Google crawling permutation of search box results

Forum Moderators: Robert Charlton & goodroi

Message Too Old, No Replies

Google crawling permutation of search box results

aakk9999

4:46 am on Apr 3, 2010 (gmt 0)

As of 3 weeks ago I have noticed that Google permuted all parameters in the product search box and attempted to crawl the search listing results pages generated in this way. The search box has calendar for entry to-from dates and Google has been filling in dates and generating lots of "new" URLs.

This was not happening before. I have only noticed this because URLs with date parameters are excluded via robots.txt and now GWT shows lots of restricted URLs. The search on the site is executed via js using location.href after building the URL based on search parameters entered.

We do not want to use rel canonical as the search results are different pages to the listing pages we allowed to be indexed and I would not know to which of the listing page I should set the canonical to. I am now wandering about crawling budget being wasted unecessary owing to MC comment that URLs disallowed in robots.txt are still part of crawling budget.

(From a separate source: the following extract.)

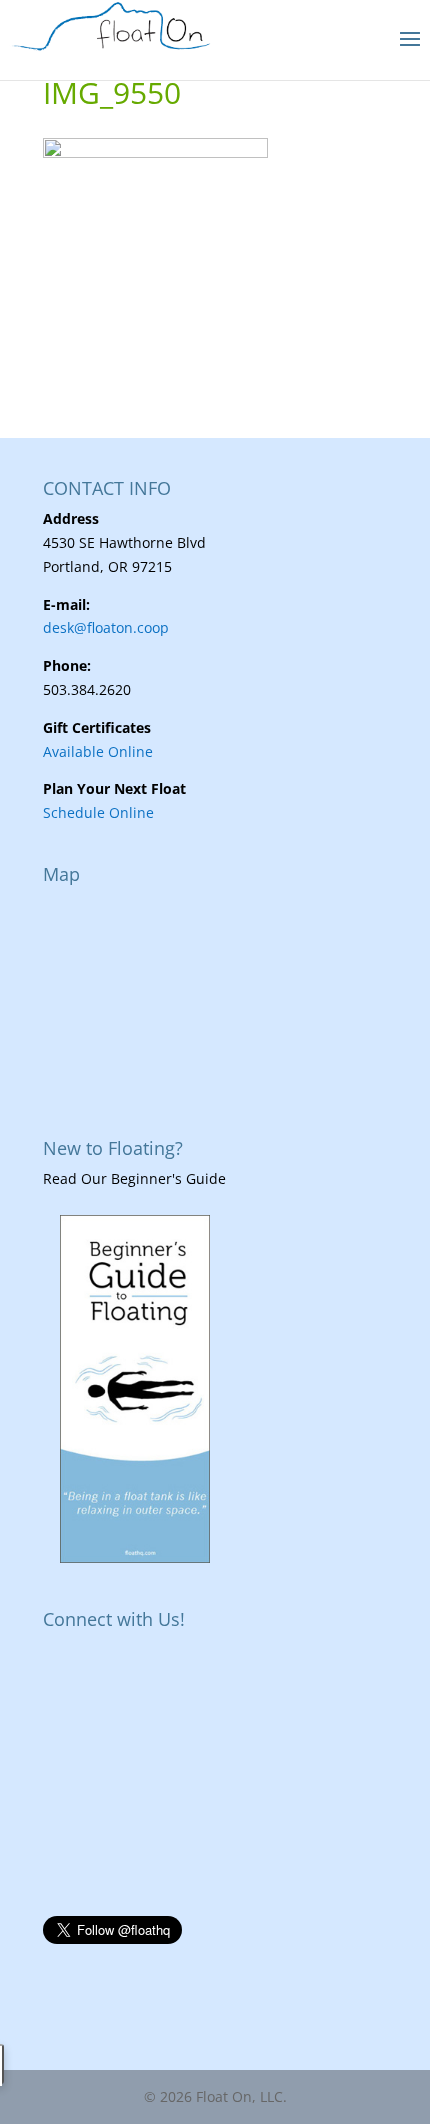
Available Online (98, 751)
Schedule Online (98, 812)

I am not sure what is the best course of action here?

tedster

6:03 am on Apr 3, 2010 (gmt 0)

Google has been experimenting with that kind of crawling, off and on, since back in 2008. The best advice is usually not to let Google crawl your search results pages at all. They often make terrible landing pages for a searcher, at any rate.

aakk9999

11:17 am on Apr 3, 2010 (gmt 0)

Thanks on reply Tedster. I am not letting Google crawl search results pages - this is stopped through robots.txt.

But as I said, what I noticed is that Google is attempting to crawl them, creating lots of entries in GWT "blocked by robots" and my question is - would this hurt crawling budget, and if so, what can I do about this?

tedster

4:39 pm on Apr 3, 2010 (gmt 0)

Aha, now I understand better - you're not taking about something you noticed ib your server logs here. In other words, googlebot hasn't actually asked your server for those pages.

Those URLs were just ready in googlebot's crawling queue, and then the robots.txt disallow rule kicked them out. So, you got some information in your Webmaster Tools - just in case that isn't the effect you intended.

I'd say there's absolutely no problem for you.